Lecture 4 - Geometric Deep Learning: Part 1

约 562 个字预计阅读时间 2 分钟

Speaker: Dr. Elena Gal

Deep Learning

Setup

A set of observations or samples \(\mathcal{D} = \{(x_{i}, y_{i})\}^{N}_{i = 1}\) is drawn as independent and identically distributed (i.i.d.) random variables from a distribution \(P\) over \(\mathcal{X} \times \mathcal{Y}\).

The coordinates of \(x \in \mathcal{X} = \mathbb{R}^{d}\) are referred to as features, while the elements of \(y\) are termed labels.

We posit the existence of a function \(f\) such that \(y_{i} = f(x_{i})\).

Goal

Approximate \(f\) by functions from class \(\mathcal{F} = \{ f_{\theta \in \Theta} \}\).

Deep Neural Network - Multilayer Perceptrons

Multilayer Perceptrons are the simplest example of Deep Neural Networks.

Each layer consists of \(z = \theta^{T}x\) and a non-linear activation function \(\sigma(z)\).

\(\theta \in \Theta\) are network parameters or weights.

\(\mathcal{R}(\tilde{f}) := \text{E}_{P} L (\tilde{f}(x), f(x))\).

\(L\) is a loss function.

For example, \(L(y, y') = \frac{1}{2}|y - y'|^{2}\).

Deep Neural Network - Convolutional Neural Networks

CNN is another architecture for Deep Neural Networks. CNN uses shared kernels. A small window slides over the image, and element-wise multiplication is performed between the kernel and the input, followed by taking \(\sum\).

CNN architecture facilitates shift-invariant classification (It does not matter where the object is in the image!).

A graph is an object consisting of vertices and edges.

Features are neighbours of each node.

Typical tasks are graph classification, node classification, link prediction, etc.

Graph Neural Networks (GNNs) facilitate permutation-invariant classification (Ordering of the neighbours is not important).

Transformers, Attention, and Large Language Models

An architecture designed to process a connected set of units - e.g., the words in a sentence. The interaction between units is captured through the attention mechanism.

LLMs such as ChatGPT and DeepSeek are based on Transformer architecture.

The underlying mathematical concepts are those of a set and inner product.

Curse of Dimensionality

Modern Machine Learning datasets often contain hundreds of features, i.e., \(\mathbb{R}^{d}\) is a high-dimensional vector space.

Curse of dimensionality is a mathematical phenomenon that postulates that the number of samples needed to estimate a function \(f: \mathbb{R}^{d} \rightarrow \mathbb{R}\) grows exponentially with the dimension \(d\).

Mathematical Intuition

\(d(v, w) := \sqrt{\sum_{i=1}^{n}(v_{i} - w_{i})^{2}}\)

For distinct vectors \(v, w\), distance increases with the number of dimensions since each dimension adds a non-negative term to the sum. To maintain the same density, we need exponentially more observations as the dimension increases.

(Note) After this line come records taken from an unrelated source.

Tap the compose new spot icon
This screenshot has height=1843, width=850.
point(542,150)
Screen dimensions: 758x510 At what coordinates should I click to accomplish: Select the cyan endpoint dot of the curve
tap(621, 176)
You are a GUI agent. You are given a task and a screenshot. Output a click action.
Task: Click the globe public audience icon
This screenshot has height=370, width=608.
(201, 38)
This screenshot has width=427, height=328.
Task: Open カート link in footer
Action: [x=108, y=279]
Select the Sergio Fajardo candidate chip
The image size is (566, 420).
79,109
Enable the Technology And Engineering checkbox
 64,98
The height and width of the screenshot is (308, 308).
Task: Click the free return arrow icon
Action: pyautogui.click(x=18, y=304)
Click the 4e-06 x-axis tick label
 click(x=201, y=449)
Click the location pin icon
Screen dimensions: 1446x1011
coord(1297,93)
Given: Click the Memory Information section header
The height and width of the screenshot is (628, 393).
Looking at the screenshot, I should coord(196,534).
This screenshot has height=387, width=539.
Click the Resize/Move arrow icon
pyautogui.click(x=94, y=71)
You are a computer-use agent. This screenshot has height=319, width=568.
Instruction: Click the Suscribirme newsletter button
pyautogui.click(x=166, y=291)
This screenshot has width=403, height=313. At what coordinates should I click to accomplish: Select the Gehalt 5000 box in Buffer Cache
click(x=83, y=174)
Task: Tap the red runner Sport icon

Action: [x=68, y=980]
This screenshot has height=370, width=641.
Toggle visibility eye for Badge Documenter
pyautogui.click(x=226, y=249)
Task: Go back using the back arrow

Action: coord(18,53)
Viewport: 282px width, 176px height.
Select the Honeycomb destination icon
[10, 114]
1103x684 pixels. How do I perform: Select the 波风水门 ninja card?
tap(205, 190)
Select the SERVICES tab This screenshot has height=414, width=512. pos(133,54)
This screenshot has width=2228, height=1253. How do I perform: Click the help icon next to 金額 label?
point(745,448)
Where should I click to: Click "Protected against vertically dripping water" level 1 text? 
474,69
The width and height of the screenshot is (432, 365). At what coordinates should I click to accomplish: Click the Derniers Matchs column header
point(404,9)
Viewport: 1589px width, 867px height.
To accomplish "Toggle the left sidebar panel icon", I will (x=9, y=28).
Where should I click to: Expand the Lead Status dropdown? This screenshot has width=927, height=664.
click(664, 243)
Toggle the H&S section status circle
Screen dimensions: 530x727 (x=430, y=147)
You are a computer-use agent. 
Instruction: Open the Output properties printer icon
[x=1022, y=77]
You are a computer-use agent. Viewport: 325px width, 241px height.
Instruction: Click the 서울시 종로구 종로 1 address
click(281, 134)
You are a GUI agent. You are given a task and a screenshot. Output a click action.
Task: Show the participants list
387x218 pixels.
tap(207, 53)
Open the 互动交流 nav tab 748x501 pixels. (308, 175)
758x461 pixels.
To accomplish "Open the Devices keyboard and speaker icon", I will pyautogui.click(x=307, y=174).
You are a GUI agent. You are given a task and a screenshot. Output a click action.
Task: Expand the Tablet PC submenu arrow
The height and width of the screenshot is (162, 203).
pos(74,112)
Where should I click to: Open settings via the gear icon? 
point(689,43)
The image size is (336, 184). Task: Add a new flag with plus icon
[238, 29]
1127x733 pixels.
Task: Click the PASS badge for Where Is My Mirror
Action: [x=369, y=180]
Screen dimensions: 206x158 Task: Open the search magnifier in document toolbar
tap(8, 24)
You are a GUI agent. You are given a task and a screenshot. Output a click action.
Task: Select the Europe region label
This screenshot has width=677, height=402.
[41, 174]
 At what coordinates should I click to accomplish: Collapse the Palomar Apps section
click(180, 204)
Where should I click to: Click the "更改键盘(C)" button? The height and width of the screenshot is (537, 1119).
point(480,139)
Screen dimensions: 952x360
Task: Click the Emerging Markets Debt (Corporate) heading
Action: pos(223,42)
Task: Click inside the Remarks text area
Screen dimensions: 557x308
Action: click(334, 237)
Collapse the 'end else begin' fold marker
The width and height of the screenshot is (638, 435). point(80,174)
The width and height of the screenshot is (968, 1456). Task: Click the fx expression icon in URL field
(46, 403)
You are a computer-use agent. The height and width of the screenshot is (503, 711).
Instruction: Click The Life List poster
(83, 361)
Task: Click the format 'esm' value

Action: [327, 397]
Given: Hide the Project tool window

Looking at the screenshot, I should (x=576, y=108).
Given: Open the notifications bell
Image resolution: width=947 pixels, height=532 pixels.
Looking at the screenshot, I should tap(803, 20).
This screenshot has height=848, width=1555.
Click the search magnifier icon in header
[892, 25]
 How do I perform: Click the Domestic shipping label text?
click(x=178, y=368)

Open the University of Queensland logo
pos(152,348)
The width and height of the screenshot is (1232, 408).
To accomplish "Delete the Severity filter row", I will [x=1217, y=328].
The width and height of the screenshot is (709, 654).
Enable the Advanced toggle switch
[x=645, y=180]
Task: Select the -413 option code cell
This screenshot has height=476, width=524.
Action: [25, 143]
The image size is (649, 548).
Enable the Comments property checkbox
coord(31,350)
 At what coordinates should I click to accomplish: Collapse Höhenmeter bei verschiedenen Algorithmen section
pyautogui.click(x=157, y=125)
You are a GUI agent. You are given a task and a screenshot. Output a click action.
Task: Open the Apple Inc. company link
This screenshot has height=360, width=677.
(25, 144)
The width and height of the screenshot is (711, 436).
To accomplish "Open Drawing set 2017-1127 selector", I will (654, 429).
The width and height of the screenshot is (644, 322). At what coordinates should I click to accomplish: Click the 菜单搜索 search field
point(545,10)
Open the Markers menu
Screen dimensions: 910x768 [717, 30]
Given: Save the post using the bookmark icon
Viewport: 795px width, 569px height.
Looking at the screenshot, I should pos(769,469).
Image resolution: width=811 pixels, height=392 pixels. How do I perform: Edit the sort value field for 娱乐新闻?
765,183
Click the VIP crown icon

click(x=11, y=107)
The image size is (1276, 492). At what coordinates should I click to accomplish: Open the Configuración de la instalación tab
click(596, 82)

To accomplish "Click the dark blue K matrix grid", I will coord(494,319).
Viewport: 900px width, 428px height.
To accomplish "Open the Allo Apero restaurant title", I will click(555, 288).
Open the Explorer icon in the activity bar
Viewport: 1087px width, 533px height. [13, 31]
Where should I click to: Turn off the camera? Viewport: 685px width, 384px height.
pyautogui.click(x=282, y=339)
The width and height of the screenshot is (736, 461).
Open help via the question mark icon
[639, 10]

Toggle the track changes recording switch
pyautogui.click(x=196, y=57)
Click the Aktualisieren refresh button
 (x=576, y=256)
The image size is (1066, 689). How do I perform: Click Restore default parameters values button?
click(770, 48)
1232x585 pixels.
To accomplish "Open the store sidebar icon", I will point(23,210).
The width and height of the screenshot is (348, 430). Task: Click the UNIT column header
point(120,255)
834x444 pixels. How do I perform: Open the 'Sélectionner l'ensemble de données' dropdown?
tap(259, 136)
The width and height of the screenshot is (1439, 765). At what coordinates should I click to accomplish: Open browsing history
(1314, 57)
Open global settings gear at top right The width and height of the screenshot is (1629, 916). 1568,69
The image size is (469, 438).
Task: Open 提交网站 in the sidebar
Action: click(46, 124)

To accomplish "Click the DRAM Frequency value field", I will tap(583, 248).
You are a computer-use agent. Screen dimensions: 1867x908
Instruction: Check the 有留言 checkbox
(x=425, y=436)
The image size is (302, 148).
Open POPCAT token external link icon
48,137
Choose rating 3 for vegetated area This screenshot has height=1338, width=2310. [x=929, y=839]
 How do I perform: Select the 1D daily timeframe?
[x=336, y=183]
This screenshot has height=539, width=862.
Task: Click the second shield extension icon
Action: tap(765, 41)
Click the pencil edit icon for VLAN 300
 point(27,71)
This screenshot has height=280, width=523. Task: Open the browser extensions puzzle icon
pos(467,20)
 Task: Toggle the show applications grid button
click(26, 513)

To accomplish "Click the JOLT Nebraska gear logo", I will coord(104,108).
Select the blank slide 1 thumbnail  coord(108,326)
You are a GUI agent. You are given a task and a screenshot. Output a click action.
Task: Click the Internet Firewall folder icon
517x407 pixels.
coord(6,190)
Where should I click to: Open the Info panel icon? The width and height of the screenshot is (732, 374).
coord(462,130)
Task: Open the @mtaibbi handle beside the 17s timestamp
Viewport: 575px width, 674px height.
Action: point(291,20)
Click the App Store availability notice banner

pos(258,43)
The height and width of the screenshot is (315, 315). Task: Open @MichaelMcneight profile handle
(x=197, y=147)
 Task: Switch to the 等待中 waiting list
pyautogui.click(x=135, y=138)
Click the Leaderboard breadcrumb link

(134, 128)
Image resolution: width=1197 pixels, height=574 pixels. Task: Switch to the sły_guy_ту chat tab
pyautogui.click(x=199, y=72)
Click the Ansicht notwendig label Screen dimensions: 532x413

Consider a hypersphere of radius \(1\), \(S_{n}\), inside a 1-hypercube \(C_{n}\). As the dimension \(n \rightarrow \infty\) we have

\[\frac{V(S_{n})}{V(C_{n})} = \frac{V(S_{n})}{1} = \frac{\pi^{\frac{n}{2}}}{2^{n} \Gamma(\frac{n}{2} + 1)} \rightarrow 0\]

As the dimension increases, most of the data points are concentrated in the corners of the cube, far from the mean and from each other.

Geometric Priors, Symmetry, and Scale Separation

The curse of dimensionality implies that learning from generic high-dimensional data is impossible. Therefore, Deep Learning succeeds in applications by approximating specific classes of functions rather than generic ones.

The classes of functions considered in deep learning applications obey laws of geometry and symmetry. These same symmetries inform the design of popular deep learning architectures.